In corporate news, Casino surged after the French supermarket operator announced debt-reduction plans. As part of the plans, the company will sell some of its real estate in Thailand and Colombia, as it looks to reduce debt by more than €2bn next year.
Elsewhere, educational publisher Pearson was in the black after Exane upped its stance on the stock to ‘outperform’ from ‘neutral’, but miner Anglo American slid after Societe Generale downgraded it to ‘sell’ from ‘hold’, saying things could get worse before they get better.
On the macroeconomic front, investors digested a couple of data releases.
Markit’s survey of manufacturing in the Eurozone showed activity rose to a 20-month high in December.

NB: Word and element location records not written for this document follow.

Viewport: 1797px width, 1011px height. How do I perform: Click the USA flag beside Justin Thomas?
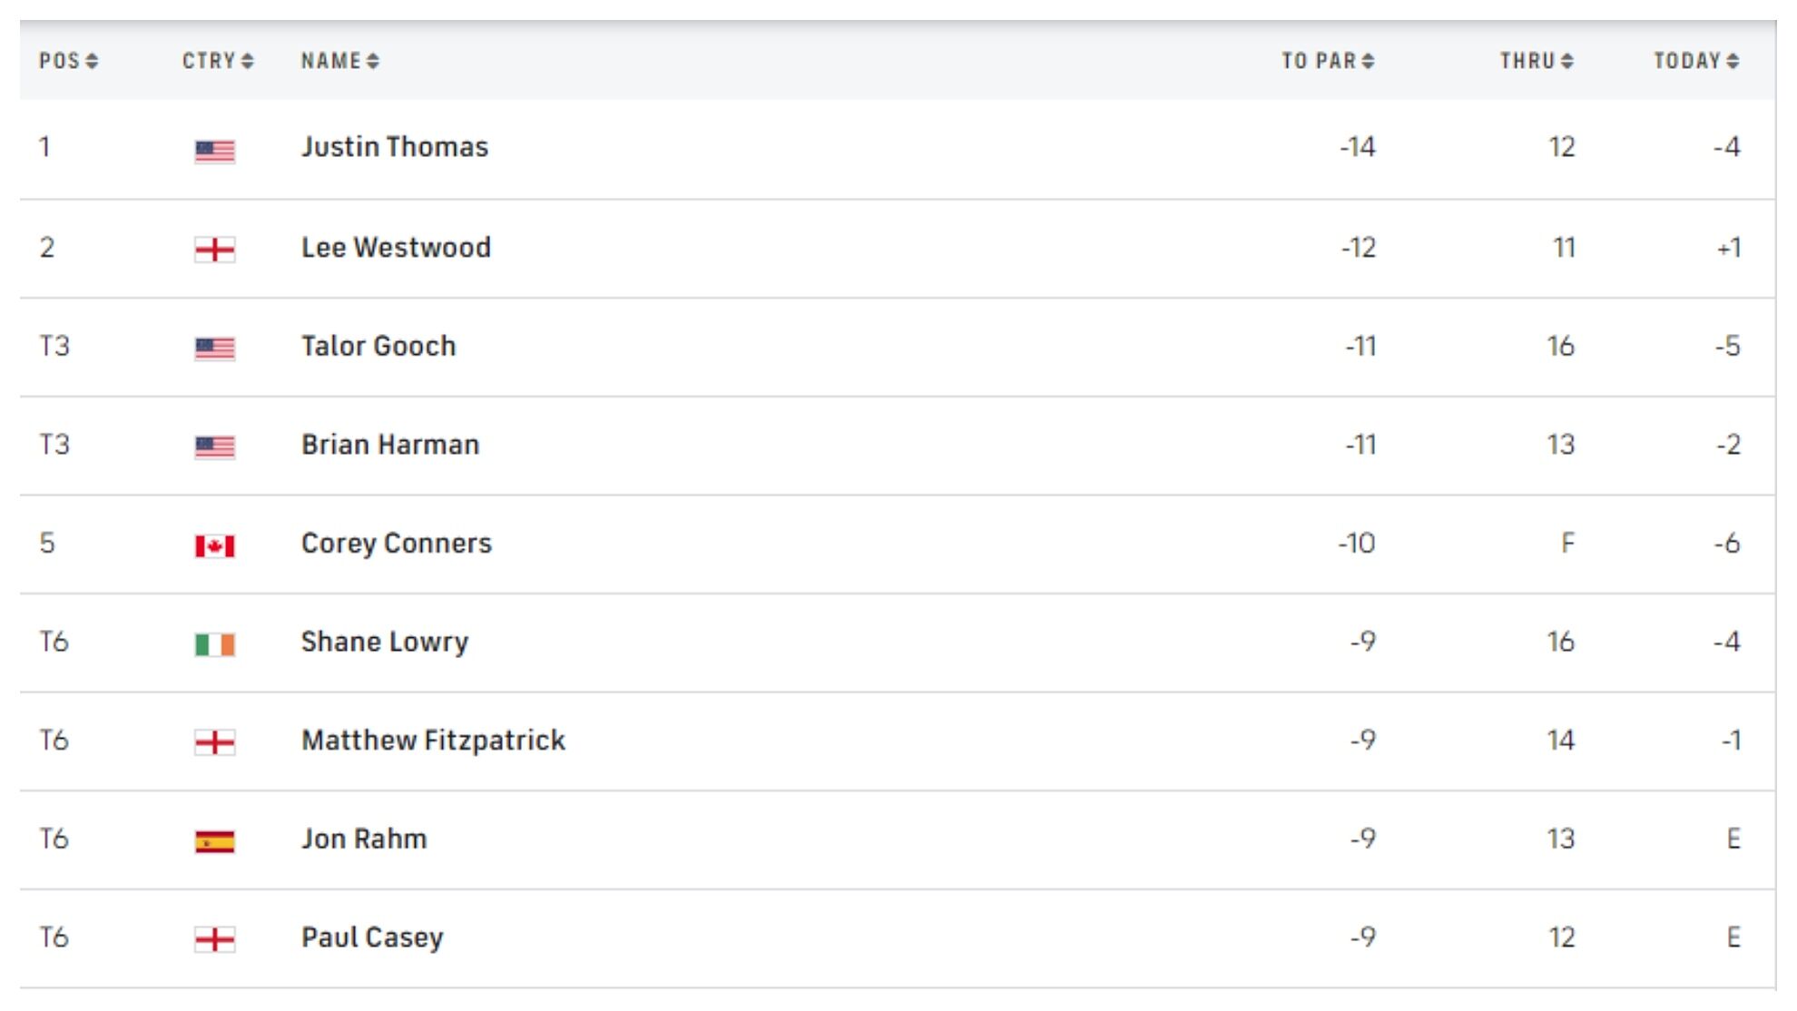(215, 150)
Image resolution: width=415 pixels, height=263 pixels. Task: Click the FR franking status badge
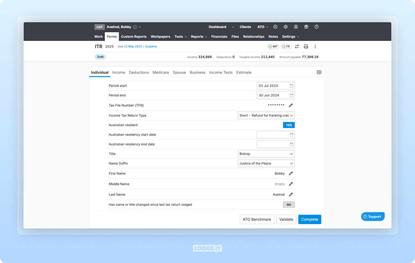[x=286, y=46]
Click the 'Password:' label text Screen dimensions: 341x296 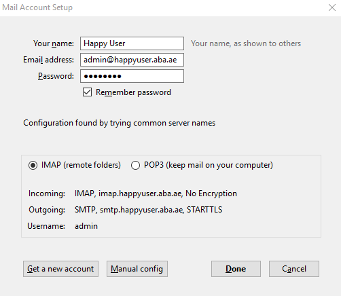click(x=56, y=76)
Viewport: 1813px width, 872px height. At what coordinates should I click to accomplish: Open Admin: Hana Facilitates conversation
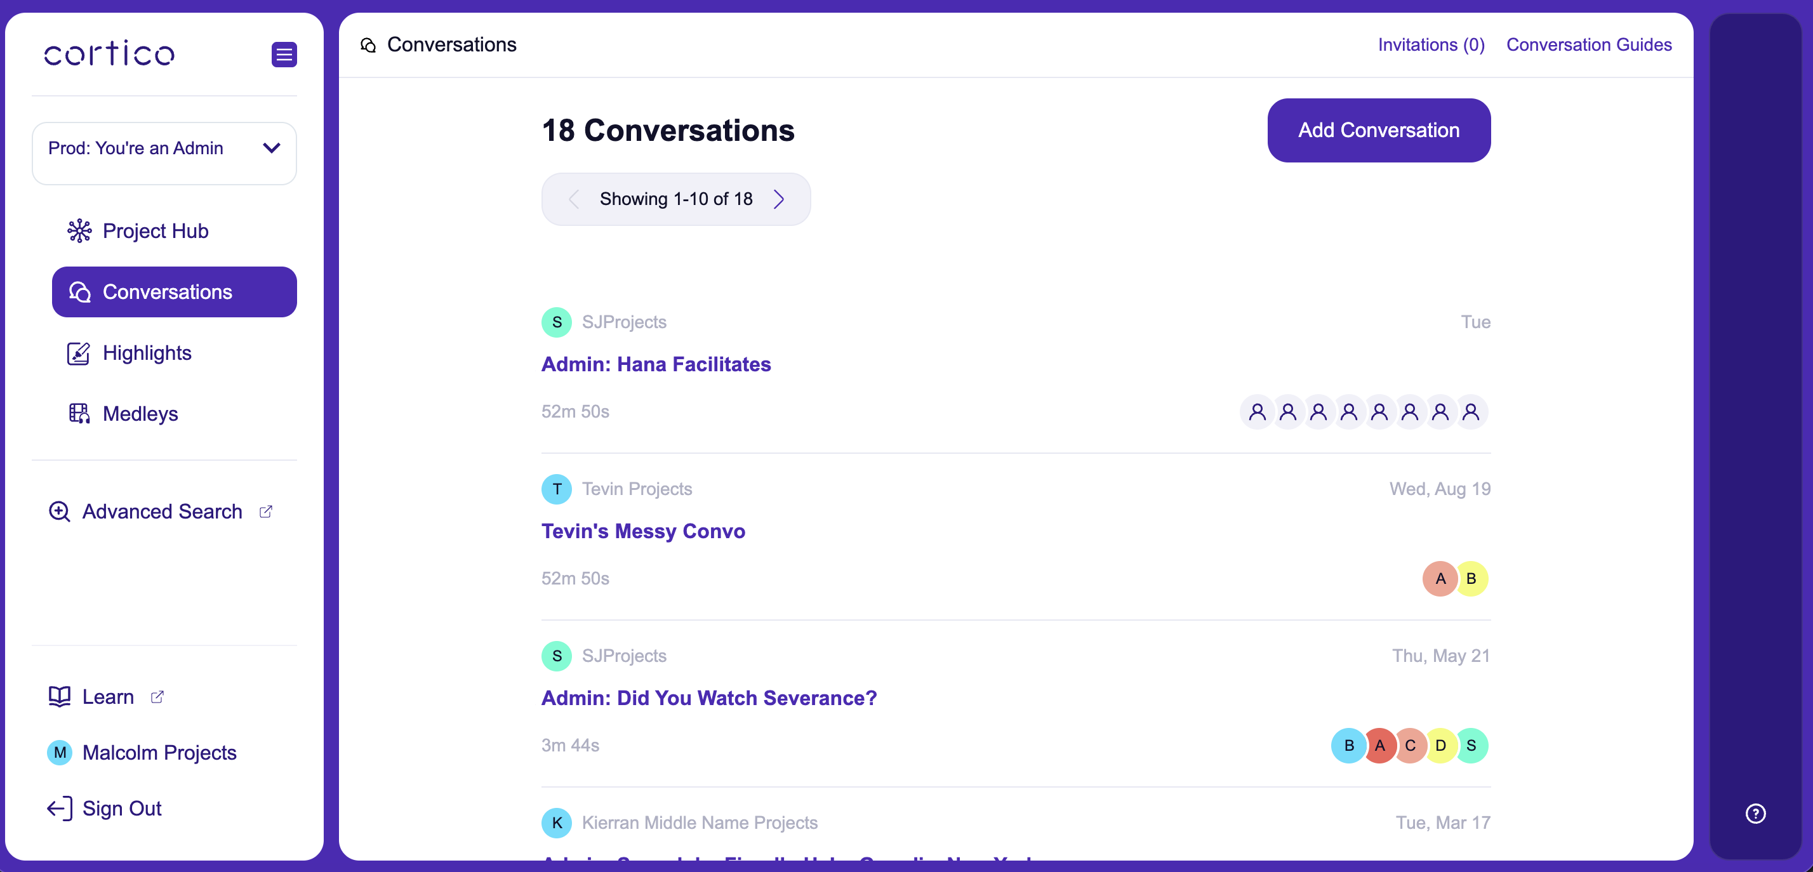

The flash services PMI activity index fell to 53.9 from 54.2, which was a three-month low, but the manufacturing PMI rose to a 20-month high of 53.1 from 52.8 in November.
Markit’s flash Eurozone PMI composite output index slipped to 54.0 in December from 54.2 the previous month, marking a two-month low but still well above the 50 threshold that separate expansion from contraction.
The flash Eurozone manufacturing PMI output index nudged up to 54.4 from 54.
Chris Williamson, chief economist at Markit, said: “The Eurozone economy enjoyed a comfortably solid end to 2015, though policymakers are likely to remain disappointed by the relatively modest pace of expansion and lack of inflationary pressures, given the stage of the recovery and the amount of stimulus already in place.
Elsewhere, the final reading on Eurozone inflation for November revealed consumer prices rose 0.2% in November, up from an initial estimate of 0.1%.